With “Cassandra’s Dream,” the opposite seems to have happened. Despite an all-star cast and high production values, the film is overburdened by the same routine of wearisome class warfare and flailing plotlines that have characterized his handful of box office failures, from “Small Time Crooks” to “Melinda and Melinda.”
Whereas casting Scarlett Johansson against type doomed “Scoop,” a long string of wasted opportunities contributes to the downfall of “Cassandra’s Dream.” A cast featuring Ewan McGregor and Colin Farrell, a score by Philip Glass, and a lush British setting are all wasted, often veering the film toward slapstick when it aims for drama. Ian (Mr. McGregor) is a social-climbing dilettante who feels his intellect entitles him to more than simply running his father’s restaurant. His brother Terry (Mr. Farrell) is a slow but sweet mechanic with a gambling problem. When their rich Uncle Howard (Tom Wilkinson) arrives in town and tells the brothers that he will reward them handsomely for ridding him of a nuisance, they must contemplate whether reaching their dreams and avoiding their failures is worth taking a man’s life. Terry is repulsed by the thought but trapped by his debts. Ian is less conflicted. He wants some money for a poorly researched real estate venture in Los Angeles, where the life he imagines with his new actress girlfriend Angela (Hayley Atwell) ostensibly awaits.
From the beginning, when the two buy a boat they can’t really afford with some of Terry’s winnings and name it Cassandra’s Dream, the disastrous end of the film is a foregone conclusion. But Mr. Glass’s soundtrack spells out doom for the characters and their plans far more quickly than the script dictates. The score overemphasizes the inevitable failure of their schemes, leaving little room for character development, levity, or plot arc. Unlike “Match Point,” in which moments of pleasure and empathy for the characters temper the unfolding drama, “Cassandra’s Dream” plods heavily to its inevitable conclusion.

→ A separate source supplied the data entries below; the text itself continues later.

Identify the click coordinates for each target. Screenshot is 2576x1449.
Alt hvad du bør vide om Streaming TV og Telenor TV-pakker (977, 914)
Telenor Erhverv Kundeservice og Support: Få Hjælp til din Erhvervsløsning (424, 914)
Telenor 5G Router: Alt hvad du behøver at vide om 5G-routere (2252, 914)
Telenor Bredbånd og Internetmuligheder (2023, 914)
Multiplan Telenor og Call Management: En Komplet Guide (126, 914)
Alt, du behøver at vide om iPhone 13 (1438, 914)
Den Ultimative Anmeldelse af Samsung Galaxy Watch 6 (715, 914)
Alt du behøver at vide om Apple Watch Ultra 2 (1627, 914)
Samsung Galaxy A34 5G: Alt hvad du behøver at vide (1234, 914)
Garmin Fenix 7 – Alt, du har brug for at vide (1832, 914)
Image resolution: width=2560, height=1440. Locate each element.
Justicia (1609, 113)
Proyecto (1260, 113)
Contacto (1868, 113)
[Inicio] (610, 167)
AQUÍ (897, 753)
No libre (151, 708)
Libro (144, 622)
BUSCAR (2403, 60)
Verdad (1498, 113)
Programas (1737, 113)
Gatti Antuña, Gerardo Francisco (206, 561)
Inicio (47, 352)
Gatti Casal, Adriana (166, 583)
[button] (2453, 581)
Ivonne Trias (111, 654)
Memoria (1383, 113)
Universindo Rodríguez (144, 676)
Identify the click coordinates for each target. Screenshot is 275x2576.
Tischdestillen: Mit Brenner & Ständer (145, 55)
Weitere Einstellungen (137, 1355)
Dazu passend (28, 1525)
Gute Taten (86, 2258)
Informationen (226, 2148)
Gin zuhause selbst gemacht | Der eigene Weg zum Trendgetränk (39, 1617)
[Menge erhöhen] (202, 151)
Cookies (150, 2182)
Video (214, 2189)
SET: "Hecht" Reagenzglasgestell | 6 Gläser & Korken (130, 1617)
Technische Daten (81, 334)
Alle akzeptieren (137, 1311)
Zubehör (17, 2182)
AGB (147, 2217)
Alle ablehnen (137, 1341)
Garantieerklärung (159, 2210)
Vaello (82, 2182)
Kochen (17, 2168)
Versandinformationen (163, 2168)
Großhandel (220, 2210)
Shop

Mr. Allen’s script is thinly written, and the characters rarely step beyond the bounds of shallow social, racial, and religious stereotypes. Mr. Farrell, cast as a moral man trapped in a difficult situation, manages to wring some emotion out of his character, though he often relies too heavily on his easily furrowed brow. But Mr. McGregor, cast as a man willing to kill simply to achieve the means to support a fickle woman who cares little for him, never scratches the surface of his shallow character. Their parents, poor and in ill health, bicker endlessly about money and Howard’s generosity in their lives. Howard, a plastic surgeon who occasionally serves as benefactor to his blue-collar sister, has achieved a level of wealth that makes asking his nephews to kill someone a minor post-lunch bother.
The title of the film originates from the name of a dog that starts Terry’s gambling winning streak — and inevitable decline. The name also none too subtly refers to the Greek mythological figure who was cursed with the gift of prophecy that no one would believe. In “Cassandra’s Dream,” Mr. Allen seems to be cursing his fans, who walk into the theater expecting to be disappointed, but still hope they’ll be pleasantly surprised.